Out here, on the other side of the interview, I know there’s nothing about me — about the way I look, the way I can’t help but be in this world — that someone can attack or turn into a slur that could feel like a punch to my soul. No one has spent hundreds of years denigrating and destroying anything intrinsic to my physical self: it is a wound that cannot be inflicted on me. And that is one way to understand the nature of privilege.
Ken Bowers, a member of the national governing body of the American Baha’i community, grew up in a white American Baha’i family in 1960s segregated Georgia. “One of the central teachings of the Baha’i Faith,” he said, is that “people of all races are the children of God, and that we not only should believe this in our heart, but we should also practice it … the beauty of humanity comes in its diversity.”
His parents hosted gatherings with this diversity of humanity — including black Americans — and at that time it was enough to provoke the neighbors. Ken told us the story of his mother during such a gathering, seeing her neighbors “getting into a pickup truck carrying what looked like shotguns and dynamite” and driving the truck on to the family’s lawn, lurking there, while Ken’s family and guests took cover with the lights out. The situation was only defused when Ken’s father called friends in the police and convinced them to warn off the trespassers. But not everyone can see the police as friends.
Seeing the Baha’i teachings on race unity in action — in Jack and Fafar’s marriage, in the bravery of Ken’s parents, in Michael’s fortitude when faced with racism, in Van’s willingness to accept white Americans trying to leave it behind, in Barbara’s compassion for the boy inside the hood, and in the over 200 stories and 19 hours of footage on the RaceUnity.us site — was for me the heart of the project.
Remember that the Baha’i writings say black people are like the “pupil of the eye” because these eyes reflect the world around them, the way black people are treated, the destruction this has wreaked on the world. And it means that whoever is not black should look into these eyes so that we may learn.
What I didn’t say before is that Baha’u’llah goes further with this metaphor. The pupil does not simply reflect what it sees, the way it is treated; black people are also like the pupil of the eye because “the light of the spirit shines forth,” a spirit that declines to be what it sees, a spirit that lights up a better way.
“I went to a friend’s house [where] I felt an unusual quality of love,” Michael told us when remembering his first encounters with the Baha’i community many years ago. “It was just an unusual mix of people. … I couldn’t quite figure out what was going on. But I felt illumined by it. I felt moved by it. … And there’s a particular phrase [from the Baha’i writings] that struck me. It is the ‘end of foreignness,’ it is the ‘being at one, in complete dignity and freedom’ with all that dwell on Earth.”

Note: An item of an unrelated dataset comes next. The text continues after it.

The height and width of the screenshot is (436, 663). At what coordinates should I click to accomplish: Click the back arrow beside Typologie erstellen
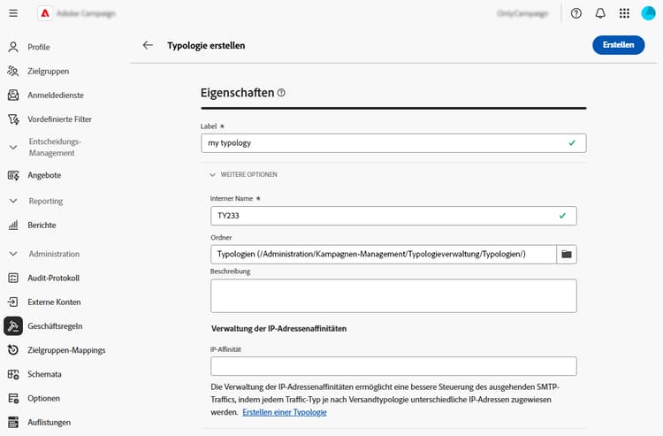[148, 45]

Michael bore that “punch” to his soul because white people hated his black skin. And yet when he came across a group of others who were bound together by their diversity, he had the heart to feel love for them, to join them; this is the best proof of the future I have yet seen, of the promise that racism can end.
Fafar Guillebeaux told us that racism, however, is not just a challenge for America, but a challenge also for the Baha’is. “We should be struggling with it,” she said. “We are struggling with it. … And the beat goes on.”